India's exports slumped
for the fifth straight month in April from a year earlier, dragged down
by fall in global demand that has cast a shadow over Prime Minister Narendra Modi's goal of achieving over 8 per cent growth in 2015/16 fiscal year.
The ongoing weakness in merchandise exports, which account for about 16
per cent of India's roughly $2 trillion economy, will weigh on January
to March economic growth numbers due to be released on May 29.
Modi sees manufacturing and export-led growth as the best way to create
jobs for the millions of young people who helped him gain power last
year.
He aims to almost double goods and services exports to $900 billion in the next four years.
But merchandise exports contracted 14 per cent in April. The trade
deficit narrowed to $10.99 billion as oil imports declined by more than
42 per cent from a year earlier, data released by Ministry of Commerce
and Industry showed on Friday.
Exporters said falling
global commodity and crude oil prices had so far partly offset their
lower overseas sales, but they fear more gloom - as demand is falling
further, particularly in oil exporting and Latin American countries.
"There is a fall in order booking for coming months, particularly from
buyers in the Middle East, Africa and Latin American countries," said
Ajay Sahai, a senior executive at the Federation of Indian Export
Organisations.
He warned that exporters could be forced to lay off workers if sales orders continued to decline over the next 4-5 months.

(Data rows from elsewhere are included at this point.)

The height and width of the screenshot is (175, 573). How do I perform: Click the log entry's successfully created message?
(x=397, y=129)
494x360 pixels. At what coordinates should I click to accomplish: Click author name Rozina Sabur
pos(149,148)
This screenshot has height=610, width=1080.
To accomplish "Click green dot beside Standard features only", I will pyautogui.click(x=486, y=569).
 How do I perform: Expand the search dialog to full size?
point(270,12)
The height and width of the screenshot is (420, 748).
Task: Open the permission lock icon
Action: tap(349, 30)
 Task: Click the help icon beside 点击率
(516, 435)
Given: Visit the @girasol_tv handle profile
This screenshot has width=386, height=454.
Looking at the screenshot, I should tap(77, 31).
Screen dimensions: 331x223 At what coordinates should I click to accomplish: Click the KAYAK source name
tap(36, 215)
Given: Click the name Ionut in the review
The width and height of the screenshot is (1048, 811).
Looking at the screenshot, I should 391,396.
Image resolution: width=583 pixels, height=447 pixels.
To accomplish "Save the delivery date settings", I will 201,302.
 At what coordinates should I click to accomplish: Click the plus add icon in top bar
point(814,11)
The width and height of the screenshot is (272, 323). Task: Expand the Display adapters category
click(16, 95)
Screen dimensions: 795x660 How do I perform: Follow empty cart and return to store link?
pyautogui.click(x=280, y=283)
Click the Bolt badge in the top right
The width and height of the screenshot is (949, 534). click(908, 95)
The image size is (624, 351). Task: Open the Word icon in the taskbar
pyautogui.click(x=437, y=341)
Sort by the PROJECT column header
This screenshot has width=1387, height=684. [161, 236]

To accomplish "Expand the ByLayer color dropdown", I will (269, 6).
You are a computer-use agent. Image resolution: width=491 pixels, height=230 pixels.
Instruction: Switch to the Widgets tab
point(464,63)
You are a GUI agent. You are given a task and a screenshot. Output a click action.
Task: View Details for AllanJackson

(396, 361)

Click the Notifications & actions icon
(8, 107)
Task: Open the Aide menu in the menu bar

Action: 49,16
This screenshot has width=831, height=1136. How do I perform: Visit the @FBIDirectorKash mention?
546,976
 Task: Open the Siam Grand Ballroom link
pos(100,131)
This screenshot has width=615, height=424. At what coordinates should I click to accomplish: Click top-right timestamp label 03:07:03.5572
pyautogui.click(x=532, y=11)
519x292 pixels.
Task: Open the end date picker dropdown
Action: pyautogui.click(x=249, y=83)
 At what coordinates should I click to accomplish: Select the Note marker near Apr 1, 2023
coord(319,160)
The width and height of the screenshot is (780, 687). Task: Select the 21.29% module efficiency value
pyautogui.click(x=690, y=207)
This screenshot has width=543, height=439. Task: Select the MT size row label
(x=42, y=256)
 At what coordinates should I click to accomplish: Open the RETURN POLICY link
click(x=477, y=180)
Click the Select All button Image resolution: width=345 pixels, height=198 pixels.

Some relief could come from the Reserve Bank of India, which has cut
policy rates twice this year to 7.5 per cent because of slower consumer
inflation, and is expected to make borrowing cheaper again when it meets
for a policy review on June 2.
To counter slack global demand, Modi has vowed to modernise overloaded
roads, ports and railways in a bid to make India's exports more
competitive. This week, he is visiting top trading partner China, hoping
to invigorate exports.
India's economy expanded 7.5 per cent
year-on-year during the three months ending in December, higher than
China's 7.3 per cent growth recorded in that quarter.